• _Task goal_: Nothing but the lines from the one that contains "Task: Toggle the 形参名称 mixed-state checkbox" to the end of the records should be printed, both ends included, exactly as given.

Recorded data
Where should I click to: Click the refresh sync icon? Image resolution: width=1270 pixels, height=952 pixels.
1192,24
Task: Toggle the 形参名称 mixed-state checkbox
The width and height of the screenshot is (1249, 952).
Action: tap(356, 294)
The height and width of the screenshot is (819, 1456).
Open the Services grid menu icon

• _Solution to the problem_:
Task: Toggle the 形参名称 mixed-state checkbox
The width and height of the screenshot is (1249, 952).
Action: tap(356, 294)
The height and width of the screenshot is (819, 1456).
Open the Services grid menu icon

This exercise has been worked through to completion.